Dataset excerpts
[Start of section]
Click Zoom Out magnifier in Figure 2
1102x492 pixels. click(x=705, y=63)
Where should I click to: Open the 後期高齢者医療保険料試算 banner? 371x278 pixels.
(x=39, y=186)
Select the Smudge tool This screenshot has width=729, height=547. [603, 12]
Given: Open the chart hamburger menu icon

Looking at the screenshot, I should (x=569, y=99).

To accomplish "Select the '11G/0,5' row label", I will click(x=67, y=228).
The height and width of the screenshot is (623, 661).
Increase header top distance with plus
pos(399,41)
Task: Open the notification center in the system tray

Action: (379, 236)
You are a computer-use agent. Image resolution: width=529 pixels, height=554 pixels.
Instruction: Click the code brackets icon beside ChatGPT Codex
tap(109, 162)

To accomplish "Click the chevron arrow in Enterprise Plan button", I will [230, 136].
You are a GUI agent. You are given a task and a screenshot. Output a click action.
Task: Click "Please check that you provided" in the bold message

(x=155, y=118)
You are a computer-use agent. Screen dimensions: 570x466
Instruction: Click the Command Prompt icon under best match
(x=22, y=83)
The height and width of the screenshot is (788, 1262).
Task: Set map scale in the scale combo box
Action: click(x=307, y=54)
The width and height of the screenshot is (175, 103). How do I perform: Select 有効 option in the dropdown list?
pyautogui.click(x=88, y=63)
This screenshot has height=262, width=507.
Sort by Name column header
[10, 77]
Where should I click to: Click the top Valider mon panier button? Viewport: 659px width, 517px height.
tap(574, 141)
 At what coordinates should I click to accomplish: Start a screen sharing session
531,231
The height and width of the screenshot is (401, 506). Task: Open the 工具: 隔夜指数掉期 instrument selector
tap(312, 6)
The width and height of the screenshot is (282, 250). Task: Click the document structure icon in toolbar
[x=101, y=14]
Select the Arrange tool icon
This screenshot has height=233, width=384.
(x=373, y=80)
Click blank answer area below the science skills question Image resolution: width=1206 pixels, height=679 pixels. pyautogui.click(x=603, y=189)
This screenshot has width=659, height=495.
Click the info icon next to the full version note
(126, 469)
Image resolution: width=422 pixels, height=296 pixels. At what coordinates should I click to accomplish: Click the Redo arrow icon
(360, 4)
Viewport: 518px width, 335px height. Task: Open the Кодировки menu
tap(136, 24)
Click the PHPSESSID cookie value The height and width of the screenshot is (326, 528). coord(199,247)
[End of section]
ACTION ITEM — Your task is to output the full set of records exactly as presented.

RESPONSE TO THE EXERCISE —
Click Zoom Out magnifier in Figure 2
1102x492 pixels. click(x=705, y=63)
Where should I click to: Open the 後期高齢者医療保険料試算 banner? 371x278 pixels.
(x=39, y=186)
Select the Smudge tool This screenshot has width=729, height=547. [603, 12]
Given: Open the chart hamburger menu icon

Looking at the screenshot, I should (x=569, y=99).

To accomplish "Select the '11G/0,5' row label", I will click(x=67, y=228).
The height and width of the screenshot is (623, 661).
Increase header top distance with plus
pos(399,41)
Task: Open the notification center in the system tray

Action: (379, 236)
You are a computer-use agent. Image resolution: width=529 pixels, height=554 pixels.
Instruction: Click the code brackets icon beside ChatGPT Codex
tap(109, 162)

To accomplish "Click the chevron arrow in Enterprise Plan button", I will [230, 136].
You are a GUI agent. You are given a task and a screenshot. Output a click action.
Task: Click "Please check that you provided" in the bold message

(x=155, y=118)
You are a computer-use agent. Screen dimensions: 570x466
Instruction: Click the Command Prompt icon under best match
(x=22, y=83)
The height and width of the screenshot is (788, 1262).
Task: Set map scale in the scale combo box
Action: click(x=307, y=54)
The width and height of the screenshot is (175, 103). How do I perform: Select 有効 option in the dropdown list?
pyautogui.click(x=88, y=63)
This screenshot has height=262, width=507.
Sort by Name column header
[10, 77]
Where should I click to: Click the top Valider mon panier button? Viewport: 659px width, 517px height.
tap(574, 141)
 At what coordinates should I click to accomplish: Start a screen sharing session
531,231
The height and width of the screenshot is (401, 506). Task: Open the 工具: 隔夜指数掉期 instrument selector
tap(312, 6)
The width and height of the screenshot is (282, 250). Task: Click the document structure icon in toolbar
[x=101, y=14]
Select the Arrange tool icon
This screenshot has height=233, width=384.
(x=373, y=80)
Click blank answer area below the science skills question Image resolution: width=1206 pixels, height=679 pixels. pyautogui.click(x=603, y=189)
This screenshot has width=659, height=495.
Click the info icon next to the full version note
(126, 469)
Image resolution: width=422 pixels, height=296 pixels. At what coordinates should I click to accomplish: Click the Redo arrow icon
(360, 4)
Viewport: 518px width, 335px height. Task: Open the Кодировки menu
tap(136, 24)
Click the PHPSESSID cookie value The height and width of the screenshot is (326, 528). coord(199,247)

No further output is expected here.